**Directives**
a. In the Baja rail discussion, how does the writer describe the land between Colnett and El Soccorito?
b. Say whether each statement agrees with the Baja rail discussion. Answer yes or no for each, quoting the deciding words. (i) A line from El Rosario de Arriba to the Gulf of California side would largely need to follow Highway 1. (ii) If Baja is a US state, the writer favors building the line in narrow gauge. (iii) Car ferries from Topolobampo to La Paz are suggested as a connecting route if Mexico is prosperous.
c. Pick up the Baja rail discussion after its final line and write the next part.

The viability of this route would depend on population numbers. It makes all the sense in the world to go San Diego to Tijuana to Ensenada, but from there you have a few choiuces to make. Following Mexico Highway 1 south of Ensenada can be done (there are gaps in the mountain ranges to make this work), but unless there is a lot of good reason to run trains in this direction I wouldn't do this if I was going from Los Angeles down the Peninsula. The terrain rather forces a railroad inland between Ensenada and Colnett, and while running down the coast from there is relatively easy (very easy from Colnett to El Soccorito - it's a flat coastal plain), south of there is gets tricker. Not impossible, but the line from El Rosario de Arriba to the Gulf of California side pretty much has to follow the Highway 1, and the rise over (or through) El Aguajito is gonna be tough and expensive to build. You'll want to get as many people and as much business as you can along the coastal plain to stimulate demand for the route to work.
Would there still be enough room for the ATSF to run an extension of the Surf Line at least to San Quintin?
 
@TheMann another thing that I had factored into my idea for a Tanzania rail line was the idea for Jan Smuts to be able to keep power after the 1948 elections. Now, I do remember that you posted previous ideas where South Africa saw a bit of an immigration boom which helped Smuts stop the National Party in '48.

That said, perhaps as a whole expanding a 3' 6'' Tanzania network would be better left for the 1990s? Perhaps as part of a global renaissance for railroads?
 
If Baja is a US state and the rest of Mexico isn't involved here, it makes no sense to do this line in anything other than standard gauge, and figure out how to have more people live here, starting with water supply and economic reasons. If Mexico is prosperous car ferries from the ocean terminal at Topolobampo to La Paz would be a good connecting route as well.
To be fair, I did imagine the narrow gauge wouldn't last long due to Southern Pacific taking over the line soon after it began construction.

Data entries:
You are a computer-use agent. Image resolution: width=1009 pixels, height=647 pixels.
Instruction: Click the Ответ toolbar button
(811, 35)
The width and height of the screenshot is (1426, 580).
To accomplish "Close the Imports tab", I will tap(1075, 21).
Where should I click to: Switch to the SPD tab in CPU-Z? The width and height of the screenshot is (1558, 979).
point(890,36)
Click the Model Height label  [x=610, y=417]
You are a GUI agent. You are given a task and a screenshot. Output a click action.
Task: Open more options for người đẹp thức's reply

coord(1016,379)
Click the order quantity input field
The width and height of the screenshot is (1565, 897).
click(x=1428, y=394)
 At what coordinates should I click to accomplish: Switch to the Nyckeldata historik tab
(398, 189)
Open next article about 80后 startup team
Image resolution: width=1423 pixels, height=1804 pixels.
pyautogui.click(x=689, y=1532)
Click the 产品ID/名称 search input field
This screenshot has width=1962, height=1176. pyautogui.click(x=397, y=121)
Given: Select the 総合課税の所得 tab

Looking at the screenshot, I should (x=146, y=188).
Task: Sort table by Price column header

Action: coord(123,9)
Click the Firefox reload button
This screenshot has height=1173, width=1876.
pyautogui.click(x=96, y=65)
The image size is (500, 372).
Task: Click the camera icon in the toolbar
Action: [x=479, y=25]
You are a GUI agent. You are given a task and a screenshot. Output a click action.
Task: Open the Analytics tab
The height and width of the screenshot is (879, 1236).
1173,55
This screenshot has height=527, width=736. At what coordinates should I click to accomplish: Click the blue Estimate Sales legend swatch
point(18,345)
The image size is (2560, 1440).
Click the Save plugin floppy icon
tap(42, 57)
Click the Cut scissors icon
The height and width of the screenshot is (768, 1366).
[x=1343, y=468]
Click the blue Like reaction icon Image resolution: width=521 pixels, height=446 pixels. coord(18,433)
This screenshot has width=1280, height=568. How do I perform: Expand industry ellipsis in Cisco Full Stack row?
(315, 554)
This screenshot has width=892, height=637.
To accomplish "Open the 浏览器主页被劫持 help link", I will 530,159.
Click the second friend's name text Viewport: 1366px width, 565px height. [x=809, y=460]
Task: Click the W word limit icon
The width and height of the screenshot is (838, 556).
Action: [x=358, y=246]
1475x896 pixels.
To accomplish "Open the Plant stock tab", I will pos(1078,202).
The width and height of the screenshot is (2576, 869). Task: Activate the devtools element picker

**Results of the tasks**
a. It's a flat coastal plain.

b.
(i) Yes: "the line from El Rosario de Arriba to the Gulf of California side pretty much has to follow the Highway 1"
(ii) No: "it makes no sense to do this line in anything other than standard gauge"
(iii) Yes: "If Mexico is prosperous car ferries from the ocean terminal at Topolobampo to La Paz would be a good connecting route as well."

c.
@TheMann another thing that I had factored into my idea for a Tanzania rail line was the idea for Jan Smuts to be able to keep power after the 1948 elections. Now, I do remember that you posted previous ideas where South Africa saw a bit of an immigration boom which helped Smuts stop the National Party in '48.
That kneecaps Apartheid but doesn't solve the problems with race in South Africa. It keeps the Afrikaner-supremacist types out of office in Pretoria but white rule is still going to come under fire at some point, and Rhodesia is completely unsaveable unless one is prepared to continue white rule in these places and all of the problems that causes.

What one needs to do with South Africa after WWII is allow its economic growth after the war (which was FAST until the early 1970s) to continue, which also had the benefit of knocking its unemployment rate down massively. If you can prevent the massive loss of education that the apartheid era directly created after this point and get South Africa on the path to majority rule in the late 1960s (doesn't have to be a fast improvement, but the smoother you can do this the better) and keep that government from engaging in self destructive behavior you could see South Africa make its way into the ranks of the first world by the late 1980s, almost certainly taking Botswana and Namibia along with it. Rhodesia is a much harder nut to crack because of many of the same reasons as the apartheid state.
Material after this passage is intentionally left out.